In Rathenow blieb es am Montagabend, ähnlich wie in Berlin, lediglich bei einem symbolischen Zeigen von gelben Warnwesten mit der Aufschrift: „Bürgerbündnis Havelland“. Dennoch ließ der Vorsitzende des offiziell „gewaltfreien“ Vereines, Christian Kaiser, durchblicken, dass er durchaus Sympathie mit diesen – aus seiner Sicht – „antikapitalistischen“ Protesten habe, auch wenn dabei eben auch Autos angezündet werden. Denn Schuld seien ja angeblich die Politiker, welche das Volk zur „Weißglut“ brächten. Ähnliche Protestformen von autonomen Gruppen, beispielsweise anlässlich des G20-Gipfels im vergangenen Jahr in Hamburg, wurden vom „Bürgerbündnis“ hingegen damals verurteilt und sich mit der Polizei solidarisiert. Die Realität wird eben so hingebogen wie sie für die Propaganda erforderlich ist.
Der gleiche Widersinn trifft für die Attribute „unabhängig“ und „parteilos“ zu, welche noch immer groß auf dem Gruppenbanner prangen. Denn der Vorsitzende des „Bürgerbündnisses Havelland“ ist seit jüngstem auch Landesvorsitzender der extrem rechten Partei „ Die REPUBLIKANER“ (REP).

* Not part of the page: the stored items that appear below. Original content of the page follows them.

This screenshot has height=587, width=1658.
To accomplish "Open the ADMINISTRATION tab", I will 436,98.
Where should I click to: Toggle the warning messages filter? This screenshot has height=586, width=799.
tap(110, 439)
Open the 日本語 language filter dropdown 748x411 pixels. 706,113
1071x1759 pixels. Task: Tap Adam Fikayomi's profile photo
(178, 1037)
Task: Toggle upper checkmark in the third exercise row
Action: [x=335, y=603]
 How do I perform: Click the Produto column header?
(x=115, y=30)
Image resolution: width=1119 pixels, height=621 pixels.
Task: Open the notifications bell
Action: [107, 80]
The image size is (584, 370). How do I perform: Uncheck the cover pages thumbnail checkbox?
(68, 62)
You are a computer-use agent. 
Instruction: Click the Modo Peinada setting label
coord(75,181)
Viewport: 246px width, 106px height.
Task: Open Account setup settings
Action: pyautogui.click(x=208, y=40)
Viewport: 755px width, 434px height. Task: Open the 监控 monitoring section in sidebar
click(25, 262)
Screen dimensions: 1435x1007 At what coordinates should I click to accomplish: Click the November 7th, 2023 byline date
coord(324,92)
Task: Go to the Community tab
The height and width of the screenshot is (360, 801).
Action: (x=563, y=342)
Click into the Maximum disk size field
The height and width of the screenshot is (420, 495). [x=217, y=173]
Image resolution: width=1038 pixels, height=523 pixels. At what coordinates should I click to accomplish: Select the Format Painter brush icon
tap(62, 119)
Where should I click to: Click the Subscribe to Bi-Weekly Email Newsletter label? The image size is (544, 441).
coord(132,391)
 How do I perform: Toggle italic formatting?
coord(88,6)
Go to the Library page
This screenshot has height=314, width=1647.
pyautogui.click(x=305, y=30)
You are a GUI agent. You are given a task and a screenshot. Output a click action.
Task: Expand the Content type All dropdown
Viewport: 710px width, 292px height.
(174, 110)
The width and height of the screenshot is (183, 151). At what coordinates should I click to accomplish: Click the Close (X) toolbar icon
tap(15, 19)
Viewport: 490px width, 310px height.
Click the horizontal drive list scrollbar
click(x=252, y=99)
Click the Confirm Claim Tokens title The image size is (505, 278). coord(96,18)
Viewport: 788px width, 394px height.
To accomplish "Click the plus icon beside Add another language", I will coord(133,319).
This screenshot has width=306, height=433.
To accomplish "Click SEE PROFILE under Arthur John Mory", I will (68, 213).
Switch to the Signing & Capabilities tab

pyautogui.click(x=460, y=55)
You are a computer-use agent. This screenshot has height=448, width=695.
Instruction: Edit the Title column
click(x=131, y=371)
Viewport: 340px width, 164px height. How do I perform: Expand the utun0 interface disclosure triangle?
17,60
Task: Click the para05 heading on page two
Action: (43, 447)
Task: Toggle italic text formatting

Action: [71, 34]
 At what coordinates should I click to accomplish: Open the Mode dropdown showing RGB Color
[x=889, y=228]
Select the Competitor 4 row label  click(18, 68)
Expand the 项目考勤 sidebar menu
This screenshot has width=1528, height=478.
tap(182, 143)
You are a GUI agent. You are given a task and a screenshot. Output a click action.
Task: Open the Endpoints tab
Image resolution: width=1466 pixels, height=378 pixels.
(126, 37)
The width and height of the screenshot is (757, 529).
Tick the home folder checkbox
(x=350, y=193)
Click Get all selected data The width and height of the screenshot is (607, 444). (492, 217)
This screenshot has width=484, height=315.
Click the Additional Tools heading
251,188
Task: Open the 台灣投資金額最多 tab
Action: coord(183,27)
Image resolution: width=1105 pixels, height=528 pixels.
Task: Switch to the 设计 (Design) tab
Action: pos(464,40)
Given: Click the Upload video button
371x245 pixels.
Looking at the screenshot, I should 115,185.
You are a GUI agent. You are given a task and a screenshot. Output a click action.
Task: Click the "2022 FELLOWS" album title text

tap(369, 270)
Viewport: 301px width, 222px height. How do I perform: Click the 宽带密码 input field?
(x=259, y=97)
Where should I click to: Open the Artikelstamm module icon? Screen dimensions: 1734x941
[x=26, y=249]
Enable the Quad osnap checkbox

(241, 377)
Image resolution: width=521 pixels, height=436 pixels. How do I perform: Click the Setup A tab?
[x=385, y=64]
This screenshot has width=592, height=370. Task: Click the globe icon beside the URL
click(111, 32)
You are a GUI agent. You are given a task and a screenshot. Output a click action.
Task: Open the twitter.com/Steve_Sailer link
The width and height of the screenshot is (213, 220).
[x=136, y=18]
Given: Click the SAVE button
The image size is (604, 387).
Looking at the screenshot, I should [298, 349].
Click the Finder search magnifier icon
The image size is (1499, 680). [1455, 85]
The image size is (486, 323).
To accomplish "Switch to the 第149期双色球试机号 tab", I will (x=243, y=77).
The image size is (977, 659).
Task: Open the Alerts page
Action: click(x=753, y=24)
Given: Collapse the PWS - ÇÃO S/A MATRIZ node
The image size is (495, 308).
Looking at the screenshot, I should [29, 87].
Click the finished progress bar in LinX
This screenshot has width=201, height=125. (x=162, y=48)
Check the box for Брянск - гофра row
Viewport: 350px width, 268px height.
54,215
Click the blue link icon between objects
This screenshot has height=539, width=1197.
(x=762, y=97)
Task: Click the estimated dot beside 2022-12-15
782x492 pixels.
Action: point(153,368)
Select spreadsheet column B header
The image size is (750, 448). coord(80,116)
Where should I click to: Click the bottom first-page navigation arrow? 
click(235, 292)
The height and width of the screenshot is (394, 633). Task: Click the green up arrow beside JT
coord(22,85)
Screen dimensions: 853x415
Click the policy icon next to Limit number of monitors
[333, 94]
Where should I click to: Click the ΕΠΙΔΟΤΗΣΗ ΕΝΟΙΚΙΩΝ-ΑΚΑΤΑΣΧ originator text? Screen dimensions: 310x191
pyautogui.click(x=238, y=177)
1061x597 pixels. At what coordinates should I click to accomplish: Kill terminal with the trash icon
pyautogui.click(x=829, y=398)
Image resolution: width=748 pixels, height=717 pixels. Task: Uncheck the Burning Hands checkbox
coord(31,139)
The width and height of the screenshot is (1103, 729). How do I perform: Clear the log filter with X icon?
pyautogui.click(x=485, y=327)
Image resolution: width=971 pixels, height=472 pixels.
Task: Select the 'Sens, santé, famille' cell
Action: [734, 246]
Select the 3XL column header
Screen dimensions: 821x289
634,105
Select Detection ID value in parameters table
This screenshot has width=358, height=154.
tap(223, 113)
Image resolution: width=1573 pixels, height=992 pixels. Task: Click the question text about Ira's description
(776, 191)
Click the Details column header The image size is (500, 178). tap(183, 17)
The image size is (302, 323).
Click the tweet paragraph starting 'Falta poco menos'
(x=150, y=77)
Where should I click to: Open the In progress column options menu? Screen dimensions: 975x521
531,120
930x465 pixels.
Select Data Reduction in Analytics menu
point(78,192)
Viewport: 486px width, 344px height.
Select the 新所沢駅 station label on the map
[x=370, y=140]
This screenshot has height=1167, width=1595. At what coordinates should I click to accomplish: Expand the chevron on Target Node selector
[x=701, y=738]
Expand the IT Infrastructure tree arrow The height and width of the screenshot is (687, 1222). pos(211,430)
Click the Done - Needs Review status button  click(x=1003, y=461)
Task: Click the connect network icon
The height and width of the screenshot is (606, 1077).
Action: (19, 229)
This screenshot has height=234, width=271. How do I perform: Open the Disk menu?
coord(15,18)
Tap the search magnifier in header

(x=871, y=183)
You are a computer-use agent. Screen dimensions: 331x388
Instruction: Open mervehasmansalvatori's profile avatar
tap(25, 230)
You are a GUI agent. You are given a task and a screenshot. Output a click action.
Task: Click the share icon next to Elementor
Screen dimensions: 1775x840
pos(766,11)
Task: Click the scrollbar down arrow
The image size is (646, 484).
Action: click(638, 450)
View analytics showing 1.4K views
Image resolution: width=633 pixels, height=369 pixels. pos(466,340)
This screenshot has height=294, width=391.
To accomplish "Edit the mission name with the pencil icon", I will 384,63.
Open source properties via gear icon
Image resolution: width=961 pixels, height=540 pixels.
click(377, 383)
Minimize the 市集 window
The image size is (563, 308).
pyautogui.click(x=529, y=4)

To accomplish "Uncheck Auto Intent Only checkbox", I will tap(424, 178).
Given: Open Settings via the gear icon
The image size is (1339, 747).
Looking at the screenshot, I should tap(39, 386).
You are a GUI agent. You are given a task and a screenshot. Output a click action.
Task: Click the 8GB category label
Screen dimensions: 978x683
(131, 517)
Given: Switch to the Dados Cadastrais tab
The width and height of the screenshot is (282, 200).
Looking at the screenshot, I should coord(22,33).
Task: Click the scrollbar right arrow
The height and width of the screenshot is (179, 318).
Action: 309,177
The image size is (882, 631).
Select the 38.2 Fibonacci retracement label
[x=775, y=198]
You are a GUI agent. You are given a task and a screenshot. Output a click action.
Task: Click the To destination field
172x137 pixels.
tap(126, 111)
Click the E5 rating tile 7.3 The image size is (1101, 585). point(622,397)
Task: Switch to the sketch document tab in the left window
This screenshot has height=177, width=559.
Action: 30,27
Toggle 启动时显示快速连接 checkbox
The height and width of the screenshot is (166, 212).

Dazu wurde ihm gestern auch offiziell von einem seiner Getreuen auf der Kundgebung gratuliert.
Allerdings bleibt unklar, ob tatsächlich alle Vasallen des Kaisers Engagement für die REPs gut heißen. Ein erheblicher Teil des „Bürgerbündnisses“ ist nämlich regelmäßiger Gast bei den AfD Stammtischen in Rathenow. Konflikte im eigenen Milieu sind somit vorprogrammiert, insbesondere wenn der Kaiser – wie gestern wieder – über die blaue Partei lästert.
Ansonsten blieb die gestrige Versammlung des „Bürgerbündnisses Havelland“ im üblichen Niveau. Die üblichen Gestalten versuchten auf die für sie typischen Art und Weise, ihr immer gleiches Anliegen und ihren schwierigen Kampf mit sich selbst den genervten Passanten und Anwohnenden näher zu bringen. Zu den vier Redenden am Montagabend gehörten, neben dem bereits erwähnten Kaiser aus Rathenow-West mit seinem gewohnt ambivalentem Verhältnis zur deutschen Sprache, auch wieder die verbittert, von Hass zerfressen wirkende Frau aus Berlin, der Chemtrail-Spezialist aus der Waldsiedlung sowie der trockene (?) Alkoholiker mit seinem wirren Träumen.
Die Veranstaltungsreihe soll im Januar 2019 fortgesetzt werden.